Today in history
By Associated Press
Dec. 27
In 1831, naturalist Charles Darwin set out on a round-the-world voyage aboard the HMS Beagle.
In 1904, James Barrie’s play “Peter Pan: The Boy Who Wouldn’t Grow Up” opened at the Duke of York’s Theater in London.
In 1932, New York City’s Radio City Music Hall opened to the public.
In 1945, the International Monetary Fund was formally established as its first 29 member countries ratified its Articles of Agreement.
In 1968, the Apollo 8 capsule splashed down safely in the Pacific, completing the first crewed mission to orbit the moon.
In 1979, Soviet forces seized control of Afghanistan. President Hafizullah Amin, who was overthrown and executed, was replaced by Babrak Karmal.
In 1985, American naturalist Dian Fossey, 53, who had studied mountain gorillas in Africa for nearly 20 years, was found murdered in her cabin in Rwanda.
Dec. 28
In 1895, the Lumiere brothers, Auguste and Louis, held the first public showing of their films in Paris.
In 1908, a major earthquake followed by a tsunami devastated the Italian cities of Messina and Reggio Calabria, killing at least 70,000 people.
In 1912, San Francisco’s Municipal Railway began operations with Mayor James Rolph Jr. at the controls of Streetcar No. 1 as 50,000 spectators looked on.
In 1945, Congress officially recognized the Pledge of Allegiance.
In 1972, Kim Il Sung, the premier of North Korea, was named the country’s president under a new constitution.

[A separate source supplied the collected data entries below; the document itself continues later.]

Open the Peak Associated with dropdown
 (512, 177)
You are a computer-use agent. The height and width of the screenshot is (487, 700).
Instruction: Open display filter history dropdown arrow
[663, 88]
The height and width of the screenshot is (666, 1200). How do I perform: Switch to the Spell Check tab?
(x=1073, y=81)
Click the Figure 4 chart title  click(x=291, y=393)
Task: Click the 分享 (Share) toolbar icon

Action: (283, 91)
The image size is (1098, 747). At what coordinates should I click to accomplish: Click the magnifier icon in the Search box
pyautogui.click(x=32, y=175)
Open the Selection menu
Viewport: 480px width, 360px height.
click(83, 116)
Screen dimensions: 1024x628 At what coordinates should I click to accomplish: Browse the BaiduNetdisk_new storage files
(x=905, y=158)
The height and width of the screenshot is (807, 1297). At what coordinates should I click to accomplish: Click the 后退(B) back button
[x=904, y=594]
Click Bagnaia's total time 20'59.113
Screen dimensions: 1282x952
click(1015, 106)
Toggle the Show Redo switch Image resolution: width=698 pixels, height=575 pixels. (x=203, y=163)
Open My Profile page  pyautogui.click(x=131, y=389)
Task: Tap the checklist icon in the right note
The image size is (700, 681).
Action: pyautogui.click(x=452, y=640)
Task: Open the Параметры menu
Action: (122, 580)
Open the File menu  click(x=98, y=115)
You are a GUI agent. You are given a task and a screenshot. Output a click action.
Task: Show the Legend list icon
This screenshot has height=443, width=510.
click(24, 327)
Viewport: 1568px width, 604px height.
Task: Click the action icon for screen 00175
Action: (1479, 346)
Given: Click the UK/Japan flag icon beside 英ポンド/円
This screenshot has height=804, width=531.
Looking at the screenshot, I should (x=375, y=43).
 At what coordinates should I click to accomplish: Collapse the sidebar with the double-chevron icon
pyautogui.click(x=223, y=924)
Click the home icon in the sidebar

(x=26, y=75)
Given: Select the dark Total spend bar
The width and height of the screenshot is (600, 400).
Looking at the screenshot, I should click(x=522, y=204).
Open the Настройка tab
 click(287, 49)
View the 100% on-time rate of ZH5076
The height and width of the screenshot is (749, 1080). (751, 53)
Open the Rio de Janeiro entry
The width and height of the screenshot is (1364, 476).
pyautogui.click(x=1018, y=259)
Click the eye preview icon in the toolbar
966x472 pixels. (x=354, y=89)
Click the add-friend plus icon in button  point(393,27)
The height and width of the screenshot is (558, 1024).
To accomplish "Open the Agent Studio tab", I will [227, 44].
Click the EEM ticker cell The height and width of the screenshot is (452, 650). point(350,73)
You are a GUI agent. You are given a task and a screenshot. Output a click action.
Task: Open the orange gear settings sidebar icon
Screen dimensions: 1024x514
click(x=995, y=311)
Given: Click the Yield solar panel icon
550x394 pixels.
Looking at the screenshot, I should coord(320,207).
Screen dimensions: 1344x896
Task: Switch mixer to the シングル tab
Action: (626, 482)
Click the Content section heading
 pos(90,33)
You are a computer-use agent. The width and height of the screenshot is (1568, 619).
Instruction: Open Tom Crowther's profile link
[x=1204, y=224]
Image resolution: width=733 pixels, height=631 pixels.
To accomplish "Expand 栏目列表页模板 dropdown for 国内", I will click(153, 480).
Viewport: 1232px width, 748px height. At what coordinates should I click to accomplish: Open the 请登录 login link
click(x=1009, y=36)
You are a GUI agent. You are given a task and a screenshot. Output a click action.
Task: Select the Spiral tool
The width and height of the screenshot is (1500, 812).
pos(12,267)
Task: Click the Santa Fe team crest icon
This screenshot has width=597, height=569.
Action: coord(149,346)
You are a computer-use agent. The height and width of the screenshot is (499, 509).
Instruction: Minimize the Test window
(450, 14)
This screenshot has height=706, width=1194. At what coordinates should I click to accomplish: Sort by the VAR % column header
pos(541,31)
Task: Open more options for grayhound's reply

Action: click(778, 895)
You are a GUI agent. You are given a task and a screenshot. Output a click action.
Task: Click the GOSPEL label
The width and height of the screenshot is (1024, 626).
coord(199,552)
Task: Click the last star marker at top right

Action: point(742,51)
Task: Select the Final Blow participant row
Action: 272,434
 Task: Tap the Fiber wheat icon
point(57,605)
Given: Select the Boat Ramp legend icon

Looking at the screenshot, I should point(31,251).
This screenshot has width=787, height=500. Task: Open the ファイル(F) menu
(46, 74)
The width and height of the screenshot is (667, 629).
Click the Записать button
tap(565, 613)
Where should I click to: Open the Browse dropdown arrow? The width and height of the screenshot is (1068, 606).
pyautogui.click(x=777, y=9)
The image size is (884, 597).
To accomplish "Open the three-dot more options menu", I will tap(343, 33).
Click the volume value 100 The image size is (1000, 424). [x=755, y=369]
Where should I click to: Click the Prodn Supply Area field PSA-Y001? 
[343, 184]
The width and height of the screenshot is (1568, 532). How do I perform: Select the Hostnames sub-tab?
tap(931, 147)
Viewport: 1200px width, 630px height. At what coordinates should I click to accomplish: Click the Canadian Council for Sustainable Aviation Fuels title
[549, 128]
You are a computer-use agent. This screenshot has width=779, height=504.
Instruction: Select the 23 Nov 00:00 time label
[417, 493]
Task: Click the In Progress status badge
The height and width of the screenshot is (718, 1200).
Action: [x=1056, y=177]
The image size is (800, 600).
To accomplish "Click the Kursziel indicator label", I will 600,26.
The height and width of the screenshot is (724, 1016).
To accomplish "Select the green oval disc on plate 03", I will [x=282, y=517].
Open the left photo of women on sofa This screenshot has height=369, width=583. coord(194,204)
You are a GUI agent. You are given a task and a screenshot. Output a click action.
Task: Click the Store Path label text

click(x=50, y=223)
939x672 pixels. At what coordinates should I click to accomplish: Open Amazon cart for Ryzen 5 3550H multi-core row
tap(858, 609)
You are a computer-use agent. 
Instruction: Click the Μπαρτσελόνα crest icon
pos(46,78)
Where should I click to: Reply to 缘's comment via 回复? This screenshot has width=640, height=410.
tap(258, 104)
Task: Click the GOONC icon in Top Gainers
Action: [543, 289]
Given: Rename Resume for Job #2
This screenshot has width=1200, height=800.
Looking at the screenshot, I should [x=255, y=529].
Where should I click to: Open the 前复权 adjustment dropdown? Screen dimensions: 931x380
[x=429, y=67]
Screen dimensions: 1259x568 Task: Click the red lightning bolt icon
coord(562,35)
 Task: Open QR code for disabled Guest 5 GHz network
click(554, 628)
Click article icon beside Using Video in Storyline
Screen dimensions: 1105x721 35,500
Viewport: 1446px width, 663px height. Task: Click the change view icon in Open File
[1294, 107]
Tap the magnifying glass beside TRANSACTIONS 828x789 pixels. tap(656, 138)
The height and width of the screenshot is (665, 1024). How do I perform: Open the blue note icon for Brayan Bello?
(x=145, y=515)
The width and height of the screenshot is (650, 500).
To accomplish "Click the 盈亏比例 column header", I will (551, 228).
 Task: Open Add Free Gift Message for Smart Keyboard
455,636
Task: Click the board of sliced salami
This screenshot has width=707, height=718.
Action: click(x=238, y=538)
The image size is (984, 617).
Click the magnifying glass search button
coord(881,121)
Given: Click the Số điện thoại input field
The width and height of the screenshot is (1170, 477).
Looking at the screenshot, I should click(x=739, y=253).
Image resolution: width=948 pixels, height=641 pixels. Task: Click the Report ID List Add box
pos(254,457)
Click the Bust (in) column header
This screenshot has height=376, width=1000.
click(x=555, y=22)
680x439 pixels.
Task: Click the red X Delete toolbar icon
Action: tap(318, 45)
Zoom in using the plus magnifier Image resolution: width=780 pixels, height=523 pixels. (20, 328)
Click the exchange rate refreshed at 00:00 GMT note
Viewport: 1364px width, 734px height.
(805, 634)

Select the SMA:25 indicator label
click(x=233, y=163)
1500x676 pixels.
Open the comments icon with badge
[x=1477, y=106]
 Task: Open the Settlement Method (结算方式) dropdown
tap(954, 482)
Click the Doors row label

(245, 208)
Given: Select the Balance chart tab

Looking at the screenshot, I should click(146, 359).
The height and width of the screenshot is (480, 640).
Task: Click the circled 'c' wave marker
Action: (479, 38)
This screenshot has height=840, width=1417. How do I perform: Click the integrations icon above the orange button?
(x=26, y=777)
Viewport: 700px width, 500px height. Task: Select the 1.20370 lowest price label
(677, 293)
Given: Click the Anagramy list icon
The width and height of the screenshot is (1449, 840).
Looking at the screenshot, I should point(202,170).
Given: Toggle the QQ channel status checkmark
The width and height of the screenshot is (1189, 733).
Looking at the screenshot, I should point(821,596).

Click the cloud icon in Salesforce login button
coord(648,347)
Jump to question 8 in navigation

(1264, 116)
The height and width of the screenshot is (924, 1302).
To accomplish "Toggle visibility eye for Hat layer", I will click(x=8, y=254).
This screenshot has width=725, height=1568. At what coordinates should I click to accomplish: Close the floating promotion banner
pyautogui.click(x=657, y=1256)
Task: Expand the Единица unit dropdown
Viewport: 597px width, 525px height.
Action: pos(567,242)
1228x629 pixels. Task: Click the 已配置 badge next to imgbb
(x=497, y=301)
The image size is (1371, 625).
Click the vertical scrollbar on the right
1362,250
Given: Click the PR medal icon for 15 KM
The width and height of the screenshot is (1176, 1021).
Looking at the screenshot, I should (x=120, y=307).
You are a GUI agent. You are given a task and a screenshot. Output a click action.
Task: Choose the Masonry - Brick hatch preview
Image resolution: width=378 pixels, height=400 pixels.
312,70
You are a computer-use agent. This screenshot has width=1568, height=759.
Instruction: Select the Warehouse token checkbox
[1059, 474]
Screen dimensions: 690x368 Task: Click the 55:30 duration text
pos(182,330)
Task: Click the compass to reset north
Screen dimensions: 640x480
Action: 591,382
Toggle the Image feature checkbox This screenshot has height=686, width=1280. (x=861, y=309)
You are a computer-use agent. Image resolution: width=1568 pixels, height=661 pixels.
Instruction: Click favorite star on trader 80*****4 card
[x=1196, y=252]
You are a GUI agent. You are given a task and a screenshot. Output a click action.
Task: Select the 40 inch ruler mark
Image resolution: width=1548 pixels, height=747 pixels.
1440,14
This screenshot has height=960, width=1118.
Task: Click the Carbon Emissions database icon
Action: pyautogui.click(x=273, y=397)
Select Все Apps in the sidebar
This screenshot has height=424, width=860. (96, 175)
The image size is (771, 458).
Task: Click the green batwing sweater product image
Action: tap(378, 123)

In 1973, the Endangered Species Act was signed into law by President Richard Nixon.
In 1981, Elizabeth Jordan Carr, the first American “test-tube” baby, was born in Norfolk, Virginia.
In 1991, nine people died in a crush of people trying to get into a celebrity charity basketball game at City College in New York.
In 2015, a grand jury in Cleveland declined to indict two white police officers in the killing of 12-year-old Tamir Rice, who was Black. He was shot while carrying what turned out to be a toy pellet gun.